The Tokugawa shogunate or the Edo bakufu was the last Japanese samurai government characterized with the authoritarian model of politics. The shogunate was headed by the shoguns who belonged to the Tokugawa family. The center of the country was in Edo (the old name of Tokyo). The Edo bakufu existed for more than two centuries (1603-1867); therefore, its influence on the history of Japan was enormous. When we look at the entire history of samurai, we will notice that the Tokugawa shogunate was the most powerful and effective government due to its logical and well-organized internal structure.
How did the shogunate occur? It is possible to say that the first shogun Tokugawa Ieyasu captured the power in Japan after the Battle of Sekigahara in 1600. He possessed quite a serious army and could keep other samurais under his control. Hereupon, Tokugawa Ieyasu obtained the title of shogun from the Emperor and became an informal leader of the whole country. When he gained his title, he founded his shogunate in Edo and became the head of all samurais of Japan.
Tokugawa Ieyasu developed a new system of rights and duties between the central government in Edo and provincial leaders in their hans or domains ruled by daimyo. In 1615, Tokugawa Ieyasu ordered all daimyos to provide him with the detailed reports about their local economy, infrastructure and army. Furthermore, they provided their shogun with the detailed maps of their domains. Thus, one can say that Japan received its first high-quality and practical maps during the rule of Tokugawa Ieyasu. The shogunate generated very strict laws, which limited the power of daimyos. They became dependent on the central government. Daimyos had the right to possess only one castle in their domains. In addition, they could not improve the defense of their castles and were not permitted to establish political alliances with their neighbors without the permission of the shogun. Tokugawa Ieyasu divided daimyos into three categories according to their importance and status. The first group was represented by the daimyos who belonged to the Tokugawa clan. The hereditary vassals of Ieyasu represented the second group. The third class of daimyos was called ‘outsiders’. They were the daimyos who became vassals after the Battle of Sekigahara. Tokugawa Ieyasu made the title of shogun hereditary. He made his son Hidetata the second shogun though he was still alive and ruled the country shadily.
Shoguns managed to keep their vassals under the strict control with the help of numerous methods. The most important one is associated with the exhaustion of the economy of every domain. Every two years every daimyo had to go to Edo and spend a year at the palace of the shogun. This practice of alternate attendance was harmful for the economy of every domain inasmuch as they had to waste much money on the support of their leader in Edo. Thus, the local vassals did not have enough resources to make a powerful army that could organize a rebellion.
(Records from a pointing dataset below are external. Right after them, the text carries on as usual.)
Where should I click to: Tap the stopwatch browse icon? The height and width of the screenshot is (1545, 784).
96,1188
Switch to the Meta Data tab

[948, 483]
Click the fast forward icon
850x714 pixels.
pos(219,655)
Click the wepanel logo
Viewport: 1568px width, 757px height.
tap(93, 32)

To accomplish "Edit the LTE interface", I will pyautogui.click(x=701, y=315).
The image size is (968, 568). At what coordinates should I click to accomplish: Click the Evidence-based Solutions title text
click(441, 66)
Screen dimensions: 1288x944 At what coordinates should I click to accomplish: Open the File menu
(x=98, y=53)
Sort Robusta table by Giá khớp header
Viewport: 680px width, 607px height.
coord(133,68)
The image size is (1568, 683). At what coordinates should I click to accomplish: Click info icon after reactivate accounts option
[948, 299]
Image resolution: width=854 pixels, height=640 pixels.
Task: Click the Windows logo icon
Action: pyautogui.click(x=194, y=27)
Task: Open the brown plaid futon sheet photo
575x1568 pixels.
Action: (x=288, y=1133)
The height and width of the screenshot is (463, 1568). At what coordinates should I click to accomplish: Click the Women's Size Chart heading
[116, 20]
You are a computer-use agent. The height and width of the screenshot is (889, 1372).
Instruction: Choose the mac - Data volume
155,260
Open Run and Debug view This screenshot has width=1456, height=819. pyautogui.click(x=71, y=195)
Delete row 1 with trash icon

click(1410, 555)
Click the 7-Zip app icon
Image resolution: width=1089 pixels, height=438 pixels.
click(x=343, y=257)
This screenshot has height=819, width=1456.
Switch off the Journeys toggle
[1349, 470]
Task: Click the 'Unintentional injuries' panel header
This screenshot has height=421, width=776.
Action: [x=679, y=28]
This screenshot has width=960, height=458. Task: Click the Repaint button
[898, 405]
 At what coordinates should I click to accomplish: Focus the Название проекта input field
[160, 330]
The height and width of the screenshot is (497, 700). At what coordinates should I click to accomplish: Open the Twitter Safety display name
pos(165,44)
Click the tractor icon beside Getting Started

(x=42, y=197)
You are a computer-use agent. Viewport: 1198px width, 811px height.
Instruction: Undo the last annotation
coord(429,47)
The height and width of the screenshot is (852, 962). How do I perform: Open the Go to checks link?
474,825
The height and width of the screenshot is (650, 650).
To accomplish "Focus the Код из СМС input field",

Then, it is curious that the domains of the first two categories of daimyos located as close to the center of the country as possible. The ‘outsiders’ lived on the periphery of the country, especially in the western part of Japan. This decision is reasonable forasmuch these close relatives and hereditary vassals received privileges while the ‘outsiders’ lived too far to cause any impact on the life of the country.
Although Japan was ruled by the Emperor, the informal power belonged to the shogunate. This institution began to interfere with the life of the court in order to impose its own ideas concerning the policy of the country. For that reason, the majority of the laws and official orders were generated by the shoguns. They could manipulate the Emperor easily making him just a symbol of Japan. He did not have any solid powers.
The shogunate conducted the controversial and disputable policy of isolationism. The shoguns were afraid of the influence of Western Civilization into the life and culture of Japan. They prevented the development of trade and international relations in order to preserve the authentic and uncommon culture and lifestyle of Japan. As a result, the culture of Japan remained in its genuine and native condition by the 19th century. Only after the collapse of the shogunate and restoration of the Emperor’s power in 1867, the country officially entered the international political and economic arena.